Chief Executive Tadeu Marroco described the overhaul as necessary to make the organisation "more agile, cost-disciplined and technology-enabled," while pledging care for displaced staff. Barclays analyst Pallav Mittal noted, however, that while the company had flagged restructuring in February, the scale of the cuts "may surprise investors."
The Root Cause: Terminal Decline of Traditional Cigarettes
The job cuts are not merely a cost-cutting exercise; they reflect a structural crisis at the core of BAT's primary business. Traditional cigarette volumes are in what analysts describe as terminal decline. BAT itself forecasts a 2.5% drop in industry-wide cigarette sales volumes this year alone , a trend driven by tightening regulations, illicit trade, rising duties, and consumers trading down to cheaper brands under cost-of-living pressures.
Markets including Australia and Bangladesh are cited among the most challenging, affected by rising duties, stricter regulations, and growing illicit trade. In the United States, smokers have increasingly migrated to budget alternatives, eroding BAT's premium market share. The company's revenue and profit growth have been described as "sluggish," frequently falling short of or barely meeting internal targets , a pattern that has disappointed investors.
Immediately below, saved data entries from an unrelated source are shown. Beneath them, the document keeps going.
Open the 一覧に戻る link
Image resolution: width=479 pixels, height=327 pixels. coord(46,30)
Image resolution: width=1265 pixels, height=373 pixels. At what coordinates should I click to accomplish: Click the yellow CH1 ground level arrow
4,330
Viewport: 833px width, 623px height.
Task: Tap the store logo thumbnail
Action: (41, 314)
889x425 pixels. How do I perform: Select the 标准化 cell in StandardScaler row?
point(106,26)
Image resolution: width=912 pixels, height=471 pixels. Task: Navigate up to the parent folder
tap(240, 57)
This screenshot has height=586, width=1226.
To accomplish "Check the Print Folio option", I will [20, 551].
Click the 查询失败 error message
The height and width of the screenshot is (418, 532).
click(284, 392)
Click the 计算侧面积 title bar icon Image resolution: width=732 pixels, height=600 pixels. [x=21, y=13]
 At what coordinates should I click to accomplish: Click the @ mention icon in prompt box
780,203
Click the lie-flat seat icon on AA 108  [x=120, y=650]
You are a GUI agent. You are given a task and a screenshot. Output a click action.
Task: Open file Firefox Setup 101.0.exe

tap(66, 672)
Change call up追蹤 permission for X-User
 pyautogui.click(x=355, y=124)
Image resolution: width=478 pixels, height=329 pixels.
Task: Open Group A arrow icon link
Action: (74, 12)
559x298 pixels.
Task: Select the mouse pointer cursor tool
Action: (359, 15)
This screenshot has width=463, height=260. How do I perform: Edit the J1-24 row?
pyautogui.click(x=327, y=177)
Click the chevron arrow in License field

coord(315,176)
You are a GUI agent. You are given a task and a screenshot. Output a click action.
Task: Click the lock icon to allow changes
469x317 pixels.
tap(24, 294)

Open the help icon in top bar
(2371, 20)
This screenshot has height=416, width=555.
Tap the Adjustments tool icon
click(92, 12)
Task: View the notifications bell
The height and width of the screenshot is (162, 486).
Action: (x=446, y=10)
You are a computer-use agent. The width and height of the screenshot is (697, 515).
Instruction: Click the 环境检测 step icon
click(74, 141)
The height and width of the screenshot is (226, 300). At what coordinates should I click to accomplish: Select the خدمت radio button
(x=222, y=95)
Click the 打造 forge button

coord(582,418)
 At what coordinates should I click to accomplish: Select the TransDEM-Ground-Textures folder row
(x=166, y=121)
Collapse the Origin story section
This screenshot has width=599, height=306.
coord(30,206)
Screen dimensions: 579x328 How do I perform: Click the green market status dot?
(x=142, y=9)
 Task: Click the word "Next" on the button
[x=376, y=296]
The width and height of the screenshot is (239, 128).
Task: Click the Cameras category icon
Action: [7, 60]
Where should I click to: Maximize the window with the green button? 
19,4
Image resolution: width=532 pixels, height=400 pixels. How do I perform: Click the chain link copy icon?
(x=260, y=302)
AI and automation, therefore, serve a dual financial purpose: immediately slashing operational costs in the declining cigarette business, while simultaneously freeing capital to fund a pivot towards what BAT terms 'New Category' products.
The Pivot: Vapes, Nicotine Pouches and 'New Category' ProductsThe revenue secured through AI-driven corporate downsizing is being funnelled directly into researching, developing, and marketing non-combustible alternatives. BAT's flagship smokeless products, Vuse vapes and Velo nicotine pouches, are currently delivering double-digit revenue growth and represent the company's strategic bet on its post-cigarette future.
AI tools are being deployed across the supply chain of these new products: optimising inventory management, accelerating digital product design cycles, and fast-tracking time-to-market to better compete with rivals. BAT's key competitor, Philip Morris International, is widely considered to have a head-start in this transition, adding competitive urgency to BAT's overhaul.
However, the pivot has not been without setbacks. United States regulators have adopted a stringent posture on licensing new vaping products, causing significant delays to market entry. BAT has argued that these regulatory bottlenecks have inadvertently fuelled an influx of illegal Chinese vaping products, compounding its sales and market share challenges in its most important market.
The Other Side: AI Fighting Tobacco AddictionWhile tobacco corporations harness AI to extend their commercial viability, public health authorities and medical researchers are deploying the same technology to counter the industry's influence and support smokers seeking to quit.
Infoveillance: Generative AI and computer vision models are being trained to scan social media platforms in real time, automatically identifying unauthorised tobacco-promoting content and influencer-driven e-cigarette marketing aimed at minors.
Predictive Cessation Support: Machine learning algorithms analyse individual user behavioural data to calculate tobacco initiation risks, model relapse probability, and personalise quitting interventions at scale.
AI Chatbots for Craving Management: Conversational AI applications deliver personalised, real-time motivational support to smokers experiencing acute cravings, extending the reach of cessation programmes beyond the capacity of human counsellors.
Factory Quality Control: On the manufacturing floor, AI-driven convolutional neural networks and advanced computer vision systems have largely replaced manual defect inspection in cigarette production lines, reducing human error and increasing throughput.
A Technology with Two FacesThe convergence of artificial intelligence with the tobacco industry encapsulates a broader tension inherent to powerful technology: the same tools being used to sustain a business model built around an addictive and lethal product are simultaneously being deployed to detect its illegal promotion and help its victims quit. BAT's restructuring announcement marks a turning point , not just for a single company, but for how a legacy industry attempts to adapt to changing consumer behaviour, regulatory pressure, and the disruptive logic of automation.
Whether the pivot to vapes and nicotine pouches constitutes a genuine harm-reduction transition or simply a rebranding of addiction remains a question that regulators, health authorities, and policymakers, armed increasingly with their own AI tools, are actively contesting.